3. Feed-Forward ADC (Adaptive Density Control)

This stage prevents the “Gaussian Explosion.” If we simply added 50k Gaussians per frame, the system would crash.

  • Warping MergeNet: Using the matches from Stage 2, the current frame’s Gaussian features are warped onto the previous frame.
  • Feature Aggregation: For pixels that correspond between frames, the MergeNet (\(\phi_{MG}\)) aggregates their features into a single Gaussian primitive.
  • Density Control: This reduces redundancy by ~40%, transforming a set of redundant per-frame predictions into a lean, unified “Gaussian Stream.”

Results

StreamGS Results

StreamGS was evaluated across diverse datasets (ScanNet, RE10K, DL3DV) and compared with both optimization-based (CF-3DGS) and pose-dependent (MVSplat) methods.

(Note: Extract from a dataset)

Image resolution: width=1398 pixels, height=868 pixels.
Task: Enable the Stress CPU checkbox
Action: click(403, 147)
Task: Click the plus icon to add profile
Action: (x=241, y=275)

Quantitative comparison on DL3DV:

Method Pose-Free Generalizable PSNR \(\uparrow\) Speed (FPS)
MVSplat 17.84 27.78
CF-3DGS 19.93 0.06
StreamGS 20.54 9.09

Key Findings:

  • Speed: StreamGS is 150x faster than optimization-based pose-free methods like CF-3DGS.
  • Robustness: As seen in the qualitative results above, MVSplat struggles with view aggregation on OOD data, while StreamGS maintains high visual quality and structural integrity.
  • Memory Efficiency: The merging process effectively prunes Gaussians with only a negligible (~2-3%) impact on PSNR.

Takeaways

StreamGS represents the first holistic, generalizable pipeline for online 3DGS from unposed streams.

  • Geometric Priors + Adaptation: Relying solely on a foundation model like DUSt3R isn’t enough for online use; the adaptive refinement step is what makes it robust to new environments.
  • 2D to 3D Aggregation: By turning 3D aggregation into a 2D pixel-wise warping task, the authors achieved massive speed gains without sacrificing the quality of the final Gaussian map.
  • The End of SfM? For real-time applications, this “pose-free” feed-forward approach is quickly becoming the most viable path forward for spatial computing.